→ CONSIGNES:
1 - D'après l'extrait sur les officiers de la Navy, en quelle année la formation initiale des officiers a-t-elle été fortement réduite ?
2 - Relevez tous les navires que l'extrait sur les officiers de la Navy désigne par leur nom, avec leur type.
3 - Prolongez le texte sur les officiers de la Navy à partir de sa dernière phrase.

→ EXTRAIT À LIRE:
☆ ☆ ☆ ☆ ☆ ☆ ☆

Ces 2 collisions, qui ont fait au total 17 morts cet été, ont provoqué des inquiétudes quant à savoir si cette génération d’officiers maitrisait bien cette compétence de base de leur métier, le cœur de la fonction d’officier de quart.
Il a fallu des années pour que le problème se manifeste. Désormais, la génération actuelle d’officiers qui occupe ou va occuper les postes de commandement, ne dispose pas des compétences, de l’entrainement, de la formation et de l’expérience nécessaires pour faire naviguer un navire en toute sécurité à la mer, selon des officiers actuels et anciens.
« Il y a un manque culturel systémique parmi les officiers actuellement, en particulier au niveau des chefs de service, » explique le Capt. (en retraite) Rick Hoffman, qui a commandé le croiseur Hue City et la frégate DeWert et qui, après sa retraite, a formé les officiers à la navigation à Mayport.
« Nous ne mettons pas la priorité sur le fait d’être de bons marins, » souligne Hoffman. « Nous mettons la priorité sur le fait d’être de bons inspecteurs et de bons administratifs. »
De nombreux officiers, actuels ou en retraite, disent que le problème remonte à 2003, quand la Navy a effectué de sévères réductions dans la formation initiale des officiers, pensant qu’ils apprendraient leur métier à la mer.
Dans le même temps, la Navy s’appuyait de plus en plus sur la technologie, réduisant ainsi les compétences de base dans la navigation, expliquent d’anciens officiers.
A l’époque des guerres en Irak et en Afghanistan, la demande en officiers détachés pour soutenir ces opérations à terre, a éloigné ces officiers de la mer, de l’entraînement et de l’expérience nécessaires.
Ce problème s’est ensuite mélangé à une culture des officiers dont beaucoup pensent qu’elle est notoirement toxique. La compétition et le carriérisme font que les officiers craignent d’exprimer leurs inquiétudes et provoquent une mentalité de « chacun pour soi ».
« La plupart des chefs de service que j’ai eu, avaient peur d’aller voir leur commandant avec n’importe quoi qui puisse paraitre mauvais pour eux. Ils faisaient tout ce qu’ils pouvaient pour protéger leur propre réputation et ne voulaient pas que quoi que ce soit puisse les empêcher d’occuper eux-mêmes plus tard le siège du commandant, » déclare l’ancien Lt. Jonathan Parin, qui a navigué à bord du destroyer James E. Williams.

☆ ☆ ☆ ☆ ☆ ☆ ☆

→ DONNÉES AFFICHÉES:
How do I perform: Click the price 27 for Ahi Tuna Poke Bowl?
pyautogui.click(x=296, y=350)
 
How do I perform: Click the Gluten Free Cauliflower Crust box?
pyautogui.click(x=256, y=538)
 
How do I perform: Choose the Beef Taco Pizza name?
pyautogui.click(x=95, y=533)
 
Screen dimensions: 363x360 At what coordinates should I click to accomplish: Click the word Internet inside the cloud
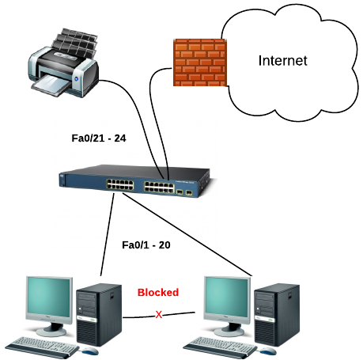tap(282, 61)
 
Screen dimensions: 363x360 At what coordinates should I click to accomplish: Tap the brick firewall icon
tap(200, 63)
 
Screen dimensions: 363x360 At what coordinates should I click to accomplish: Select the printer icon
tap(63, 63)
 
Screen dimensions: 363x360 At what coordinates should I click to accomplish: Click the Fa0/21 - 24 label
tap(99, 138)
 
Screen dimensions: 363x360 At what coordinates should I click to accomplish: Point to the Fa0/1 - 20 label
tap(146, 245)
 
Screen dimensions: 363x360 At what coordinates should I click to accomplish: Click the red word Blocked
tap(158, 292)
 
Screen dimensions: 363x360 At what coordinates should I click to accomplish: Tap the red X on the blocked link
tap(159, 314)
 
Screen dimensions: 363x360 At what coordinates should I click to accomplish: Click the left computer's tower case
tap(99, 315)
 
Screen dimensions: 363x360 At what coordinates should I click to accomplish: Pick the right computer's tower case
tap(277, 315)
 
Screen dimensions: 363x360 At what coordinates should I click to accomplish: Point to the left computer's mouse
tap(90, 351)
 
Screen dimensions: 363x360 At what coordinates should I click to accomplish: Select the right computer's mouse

☆ ☆ ☆ ☆ ☆ ☆ ☆

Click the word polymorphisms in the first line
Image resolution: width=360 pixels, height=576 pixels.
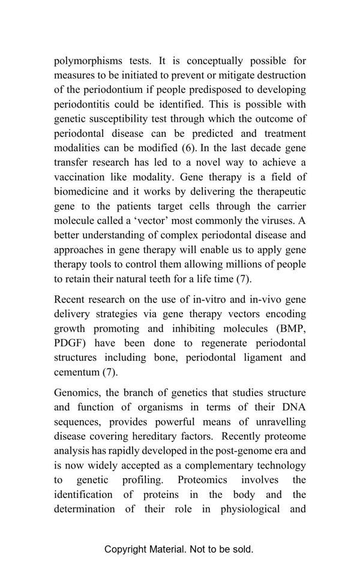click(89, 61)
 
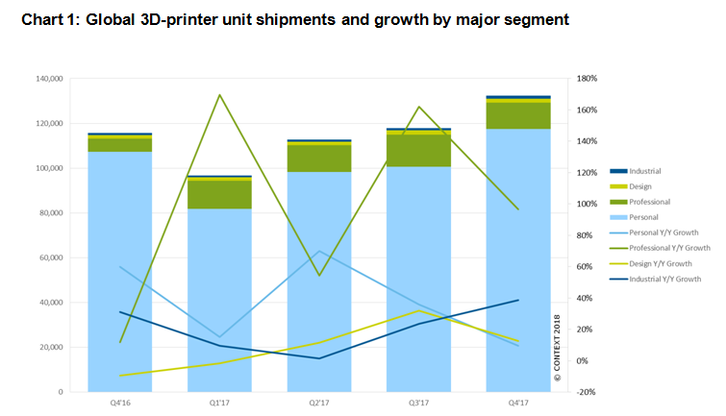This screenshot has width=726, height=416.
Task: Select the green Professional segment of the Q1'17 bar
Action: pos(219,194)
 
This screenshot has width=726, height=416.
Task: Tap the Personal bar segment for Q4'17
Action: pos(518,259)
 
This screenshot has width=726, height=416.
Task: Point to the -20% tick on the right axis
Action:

☆ ☆ ☆ ☆ ☆ ☆ ☆

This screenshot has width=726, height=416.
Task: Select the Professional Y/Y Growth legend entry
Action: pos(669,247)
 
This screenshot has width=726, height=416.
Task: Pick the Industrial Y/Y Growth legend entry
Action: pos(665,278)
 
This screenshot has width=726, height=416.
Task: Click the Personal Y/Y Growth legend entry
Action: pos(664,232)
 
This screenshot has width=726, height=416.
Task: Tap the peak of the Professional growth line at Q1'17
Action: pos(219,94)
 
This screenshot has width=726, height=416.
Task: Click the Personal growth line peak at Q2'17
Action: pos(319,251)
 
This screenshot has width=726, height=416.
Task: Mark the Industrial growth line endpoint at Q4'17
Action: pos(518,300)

☆ ☆ ☆ ☆ ☆ ☆ ☆

→ RÉPONSES PAR CONSIGNE:
1 - En 2003.

2 - Le croiseur Hue City, la frégate DeWert et le destroyer James E. Williams.

3 -
Pendant environ 30 ans, tous les nouveaux officiers destinés aux bâtiments de surface, passaient leurs 6 premiers mois en uniforme à l’école de navigation de Newport, apprenant à manœuvrer des navires et à commander des marins.
Mais cela a changé en 2003. La Navy a décidé de supprimer cette formation de base et a envoyé directement les officiers en mer, pour qu’ils s’y forment à leur métier. La Navy a principalement pris cette décision pour économiser de l’argent. Mais la flotte en a grandement souffert, explique le Cmdr. (en retraite) Kurt Lippold, qui commandait le destroyer Cole quand il a été attaqué en 2000.
Après 2003, chaque nouvel officier recevait un jeu de 21 CD-ROM pour une formation sur ordinateur. En plus de terminer dans un temps imparti ce cours, les officiers devaient aussi acquérir leurs qualifications à bord, gérer leurs divisions et accomplir leurs fonctions annexes.
Au cours des dernières années, la formation a été revue. Les jeunes officiers reçoivent désormais 9 semaines de formation, dans les 2 mois qui suivent leur premier embarquement. Mais seulement 2 jours sont consacrés à la navigation et aux compétences de marin. Le reste concerne la lutte contre les incendies, les voies d’eau.
Huit autres semaines de formation interviennent entre le 1er et le 2è embarquement. Mais la formation professionnelle n’est pas suffisante, selon un officier. Et elle reste inférieure à ce qu’elle était auparavant.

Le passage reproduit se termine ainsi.